There is still a certain fearlessness when Manuel rides that comes from the big-wave mentality of her father as well as the strong influence of the world-class surfers from Kauai, led by three-time world champion Andy Irons. "I try to be fluid and surf like the Kauai boys," says Manuel. "I inherited a lot of my dad's style, so I want to continue to be progressive in the same way. I grew up surfing with all guys and tried a lot of their moves. It's exciting to watch, something different I think."

While Manuel learned to surf in Kauai, she would often come out to Southern California and Huntington Beach with her mom, who was raised in nearby Seal Beach. She grew up knowing the beach and the world-class competition that has descended upon the area for surf competitions over the past 50 years so well that she aimed to be realistic heading into the U.S. Open last year.

As a wild card entrant Malia was paired against the best surfers, like a No. 16-seed would be in the NCAA basketball tournament, so when she arrived to the beach she advised her mom to save money at the parking lot and only pay for an hour. "I didn't think I would make it," says Manuel. "I thought it would take a miracle when I saw who I was against."

Miracle or not, Malia ended up turning women's surfing upside down that day. She took down former ASP women's world champion Sofia Mulanovich of Peru in the quarterfinals and the ASP World Qualifying Series leader Sally Fitzgibbons of Australia in the semifinals before beating fellow Hawaiian Coco Ho in the final.

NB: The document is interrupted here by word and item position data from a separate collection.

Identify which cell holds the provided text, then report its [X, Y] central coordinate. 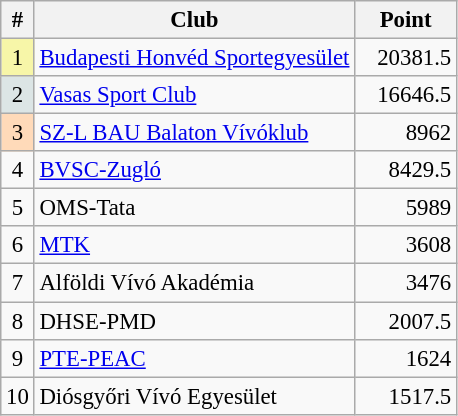
PTE-PEAC [194, 358]
Club [194, 20]
MTK [194, 245]
20381.5 [406, 58]
9 [18, 358]
5989 [406, 208]
# [18, 20]
6 [18, 245]
1624 [406, 358]
Alföldi Vívó Akadémia [194, 283]
OMS-Tata [194, 208]
2007.5 [406, 321]
10 [18, 396]
Point [406, 20]
3608 [406, 245]
3476 [406, 283]
SZ-L BAU Balaton Vívóklub [194, 133]
5 [18, 208]
8429.5 [406, 170]
1517.5 [406, 396]
2 [18, 95]
16646.5 [406, 95]
BVSC-Zugló [194, 170]
Diósgyőri Vívó Egyesület [194, 396]
7 [18, 283]
8 [18, 321]
DHSE-PMD [194, 321]
4 [18, 170]
Budapesti Honvéd Sportegyesület [194, 58]
3 [18, 133]
Vasas Sport Club [194, 95]
1 [18, 58]
8962 [406, 133]
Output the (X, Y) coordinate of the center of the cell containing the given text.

"I was turning 15 and getting my permit and I remember thinking I needed to get my car some rims and some tint," says Manuel. "So I won the first heat and I thought that's enough for one tire. Then I won another one, so I can get some rims. Then I won another, so I can get a radio. You know you have to have a little something to push you."

That Manuel was being pushed just as much by the accessories she could add to her 1998 Honda Civic than by making surfing history is more a credit to her attempt to balance her life as a teenager and a world-class surfer than anything else. Despite making national headlines with her historic win and securing lucrative endorsement deals with O'Neill and Nike 6.0, Manuel doesn't surf competitively on tour yet and hasn't competed in a major contest since winning the U.S. Open last year.

While other standout surfers are home schooled, Manuel continues to go to a public high school, where she takes the same math and English classes as other 15-year-olds and goes to the same dances and Friday night football games. After her surfing career is over, she plans to work for O'Neill in a different capacity.

"I don't want to do this forever," says Manuel. "I want to retire early and have a fun career and enjoy it as much as I can. I'll be surfing forever; I just don't want to be a surfer forever."